In a new system you may not need cat though, but if you're a unix system with
a heavy shell and textual basis, you do need lightweight versions of these
things - light to build, light to run, and well integrated into the
environment.

What's the path out for unix systems? I have no idea, but at least as of today
I have not seen a modern safe language that is ready to replace _unix_ use
cases. Maybe zig? It's hello world is at least under 10kb.

------
BearOso
I want to like the rust language. The syntax is nice and the features are
interesting.

My problem is the ecosystem. The packaging and build system clearly isn’t
designed to accommodate classic desktop applications. The FFI is really
painful, and even Firefox has tons of wrapper code to just integrate with the
libraries it needs to have a GUI.

In that respect I agree with Theo in that Rust developers are focusing on far
too narrow of a use case, mostly web facing applications or data processing.
Cargo being so similar to npm kind of confirms this. Rust isn’t intended for
me.

------
maallooc
Feels like I've just had a coke. Nice reply from Theo.

------
eximius
He might just be wrong:
[https://github.com/uutils/coreutils](https://github.com/uutils/coreutils)
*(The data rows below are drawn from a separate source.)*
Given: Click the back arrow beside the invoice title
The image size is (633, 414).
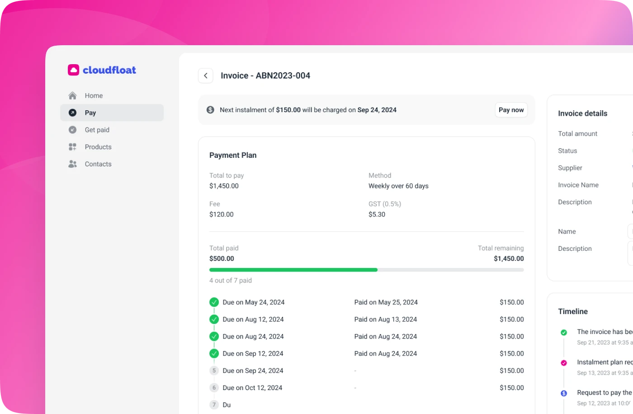Looking at the screenshot, I should click(x=206, y=75).
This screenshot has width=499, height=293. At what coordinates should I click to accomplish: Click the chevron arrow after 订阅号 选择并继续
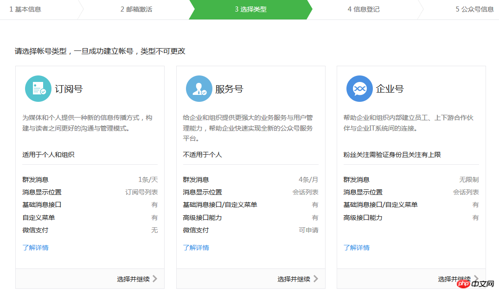[x=156, y=279]
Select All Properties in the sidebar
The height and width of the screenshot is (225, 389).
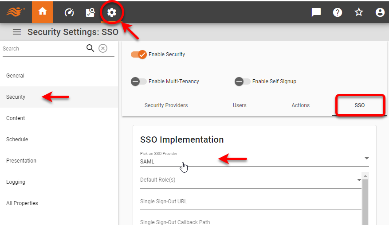(22, 203)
The only reason he might still be right is if they don't aim to be POSIX-
compliant. The page doesn't explicitly call out compliance as a goal, but
given that it has some busybox tests, it's probably compliant or very close.

------
ape4
Rust is good at preventing memory leaks. It doesn't matter (as much) for a
command line utility that runs for one second then exits. Of course, there are
now utilities written in Rust.
[https://github.com/samuela/rustybox](https://github.com/samuela/rustybox)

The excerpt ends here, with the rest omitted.